28/09/2009

Grossesse militante... un grand commentaire qui méritait un billet

En référence à hommelibre et son doux billet http://hommelibre.blog.tdg.ch/archive/2009/09/28/parite-p...

 

Je remets ici quelques pensées que m’inspire votre réaction, dont mes précédents commentaires.

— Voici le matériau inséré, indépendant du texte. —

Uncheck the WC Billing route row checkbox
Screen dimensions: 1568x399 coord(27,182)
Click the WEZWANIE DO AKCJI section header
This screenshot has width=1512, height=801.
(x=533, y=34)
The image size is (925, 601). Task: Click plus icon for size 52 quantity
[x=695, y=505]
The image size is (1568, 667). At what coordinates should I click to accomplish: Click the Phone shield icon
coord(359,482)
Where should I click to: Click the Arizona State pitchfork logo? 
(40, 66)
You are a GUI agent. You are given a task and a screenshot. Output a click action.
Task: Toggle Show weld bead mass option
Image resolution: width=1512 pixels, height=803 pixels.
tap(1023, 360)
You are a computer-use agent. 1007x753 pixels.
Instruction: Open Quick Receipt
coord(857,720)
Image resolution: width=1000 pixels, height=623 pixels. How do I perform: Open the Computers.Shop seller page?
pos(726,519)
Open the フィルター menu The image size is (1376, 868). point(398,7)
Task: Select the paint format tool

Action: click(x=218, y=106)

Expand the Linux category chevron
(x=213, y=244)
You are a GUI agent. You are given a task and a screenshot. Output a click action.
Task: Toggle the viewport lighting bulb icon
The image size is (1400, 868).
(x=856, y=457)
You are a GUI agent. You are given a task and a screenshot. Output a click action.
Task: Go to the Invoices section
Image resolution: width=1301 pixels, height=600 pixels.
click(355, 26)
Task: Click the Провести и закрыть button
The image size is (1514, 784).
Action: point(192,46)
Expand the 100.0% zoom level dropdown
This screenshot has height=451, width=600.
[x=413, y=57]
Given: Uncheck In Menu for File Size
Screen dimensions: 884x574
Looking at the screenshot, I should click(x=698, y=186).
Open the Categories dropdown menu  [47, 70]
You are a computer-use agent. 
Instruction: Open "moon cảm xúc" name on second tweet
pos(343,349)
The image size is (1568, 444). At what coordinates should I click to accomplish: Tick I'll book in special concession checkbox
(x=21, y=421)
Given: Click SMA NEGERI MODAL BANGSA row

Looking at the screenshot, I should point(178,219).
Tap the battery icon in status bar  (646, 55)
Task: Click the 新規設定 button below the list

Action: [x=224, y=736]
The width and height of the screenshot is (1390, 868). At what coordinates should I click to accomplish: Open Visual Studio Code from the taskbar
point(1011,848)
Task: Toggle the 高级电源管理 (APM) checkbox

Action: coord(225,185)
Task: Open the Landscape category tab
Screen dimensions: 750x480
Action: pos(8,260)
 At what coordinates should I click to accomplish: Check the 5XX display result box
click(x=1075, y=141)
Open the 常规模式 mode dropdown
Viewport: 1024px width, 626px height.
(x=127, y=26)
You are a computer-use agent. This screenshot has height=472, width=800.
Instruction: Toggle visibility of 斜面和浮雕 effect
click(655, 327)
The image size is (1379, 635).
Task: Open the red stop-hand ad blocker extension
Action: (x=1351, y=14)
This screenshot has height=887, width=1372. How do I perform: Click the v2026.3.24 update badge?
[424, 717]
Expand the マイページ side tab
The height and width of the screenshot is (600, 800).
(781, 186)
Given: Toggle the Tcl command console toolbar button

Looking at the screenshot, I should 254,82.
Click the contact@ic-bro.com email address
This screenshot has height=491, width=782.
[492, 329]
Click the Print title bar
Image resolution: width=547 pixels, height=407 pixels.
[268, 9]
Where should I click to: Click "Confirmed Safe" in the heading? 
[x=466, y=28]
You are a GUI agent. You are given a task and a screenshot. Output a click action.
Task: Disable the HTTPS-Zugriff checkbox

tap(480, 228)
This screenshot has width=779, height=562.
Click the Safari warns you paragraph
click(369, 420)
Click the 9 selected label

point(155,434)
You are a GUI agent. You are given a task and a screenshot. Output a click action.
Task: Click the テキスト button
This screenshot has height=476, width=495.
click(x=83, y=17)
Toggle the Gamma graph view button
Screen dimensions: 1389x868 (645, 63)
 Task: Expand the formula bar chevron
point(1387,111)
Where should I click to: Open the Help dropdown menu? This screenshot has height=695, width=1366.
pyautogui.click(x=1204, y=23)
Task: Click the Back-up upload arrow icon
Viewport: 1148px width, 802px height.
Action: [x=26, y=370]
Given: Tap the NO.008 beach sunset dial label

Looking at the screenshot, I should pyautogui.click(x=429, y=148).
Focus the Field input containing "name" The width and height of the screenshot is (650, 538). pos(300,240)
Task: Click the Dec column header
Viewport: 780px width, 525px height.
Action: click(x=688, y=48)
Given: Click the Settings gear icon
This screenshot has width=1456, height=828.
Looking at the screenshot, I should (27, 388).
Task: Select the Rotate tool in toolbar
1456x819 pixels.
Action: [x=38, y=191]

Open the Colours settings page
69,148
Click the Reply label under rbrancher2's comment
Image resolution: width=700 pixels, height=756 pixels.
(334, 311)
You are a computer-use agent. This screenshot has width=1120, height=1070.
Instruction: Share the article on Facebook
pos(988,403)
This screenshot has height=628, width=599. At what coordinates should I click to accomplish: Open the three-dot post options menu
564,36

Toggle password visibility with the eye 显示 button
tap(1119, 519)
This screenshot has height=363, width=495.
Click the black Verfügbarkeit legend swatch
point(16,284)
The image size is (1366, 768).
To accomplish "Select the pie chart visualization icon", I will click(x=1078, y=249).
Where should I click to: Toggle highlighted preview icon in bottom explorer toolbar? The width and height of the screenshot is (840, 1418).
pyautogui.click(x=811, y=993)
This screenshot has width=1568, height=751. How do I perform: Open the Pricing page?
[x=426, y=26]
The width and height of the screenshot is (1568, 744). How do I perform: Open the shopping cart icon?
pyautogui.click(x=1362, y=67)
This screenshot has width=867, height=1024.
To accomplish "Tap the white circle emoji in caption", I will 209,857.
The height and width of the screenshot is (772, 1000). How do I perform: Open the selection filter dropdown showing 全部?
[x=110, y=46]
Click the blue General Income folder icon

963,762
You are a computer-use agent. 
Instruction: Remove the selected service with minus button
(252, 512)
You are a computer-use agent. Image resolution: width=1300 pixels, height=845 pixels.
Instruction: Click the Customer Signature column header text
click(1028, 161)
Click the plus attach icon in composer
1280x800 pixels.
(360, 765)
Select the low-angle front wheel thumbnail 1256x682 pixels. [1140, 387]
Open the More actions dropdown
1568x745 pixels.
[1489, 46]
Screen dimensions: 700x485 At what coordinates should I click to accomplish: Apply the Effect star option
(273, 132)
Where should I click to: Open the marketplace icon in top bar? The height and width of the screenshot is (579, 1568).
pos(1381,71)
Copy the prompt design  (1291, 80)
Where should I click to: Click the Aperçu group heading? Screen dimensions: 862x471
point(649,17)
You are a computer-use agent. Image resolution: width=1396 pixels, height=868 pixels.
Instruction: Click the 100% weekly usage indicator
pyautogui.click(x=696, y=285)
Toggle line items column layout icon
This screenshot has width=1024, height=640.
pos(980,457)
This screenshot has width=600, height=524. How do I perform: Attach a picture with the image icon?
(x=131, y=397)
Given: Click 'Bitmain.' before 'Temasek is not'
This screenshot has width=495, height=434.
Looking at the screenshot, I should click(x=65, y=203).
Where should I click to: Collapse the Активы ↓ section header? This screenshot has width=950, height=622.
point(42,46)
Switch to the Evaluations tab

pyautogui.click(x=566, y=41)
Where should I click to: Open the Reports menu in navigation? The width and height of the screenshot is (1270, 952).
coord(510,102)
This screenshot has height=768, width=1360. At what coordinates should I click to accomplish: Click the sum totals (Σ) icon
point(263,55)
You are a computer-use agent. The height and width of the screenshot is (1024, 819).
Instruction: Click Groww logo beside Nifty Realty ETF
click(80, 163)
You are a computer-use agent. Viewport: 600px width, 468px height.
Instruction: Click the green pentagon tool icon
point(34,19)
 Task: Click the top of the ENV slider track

Tout d’abord, je ne prends pas mal votre réaction car le but de mon blog est justement de discuter des enjeux autour de la féminité et de la maternité. Alors même si nous ne sommes pas d’accord, je vous reconnais la qualité d’être constructif dans vos commentaires et ainsi de permettre un vrai dialogue.

 

Sur la parité, je serai brève, car ca n’est pas l’objet de mon commentaire. Je vous laisse consulter si vous le souhaitez mes différents billets à ce sujet. En gros résumé, je soutiens la position d’une parité « temporaire » ayant pour but d’ouvrir les esprits. Car avoir le droit de faire les choses n’équivaut pas à avoir accès à ces mêmes choses, du fait des clichés de notre société.

 

Maintenant, sur ma supposée « grossesse militante »…

 

Sincèrement, je ne ressens pas ma grossesse comme militante, peut-être simplement comme assumée. Si votre remarque vient du fameux tee-shirt « Votez Maman » que je porte sur la plupart des stands, alors je vous dirai en premier lieu que ce tee-shirt est un cadeau de mon mari, qui m'a beaucoup touché car il montre son support à mon « double-investissement ». Mais je vous dirai surtout que ce tee-shirt a le mérite de permettre d'échanger avec humour sur un sujet politique et de société.

 

J’aime dialoguer avec les femmes et les hommes qui sont amusé(e)s et/ou ému(e)s par mon ventre.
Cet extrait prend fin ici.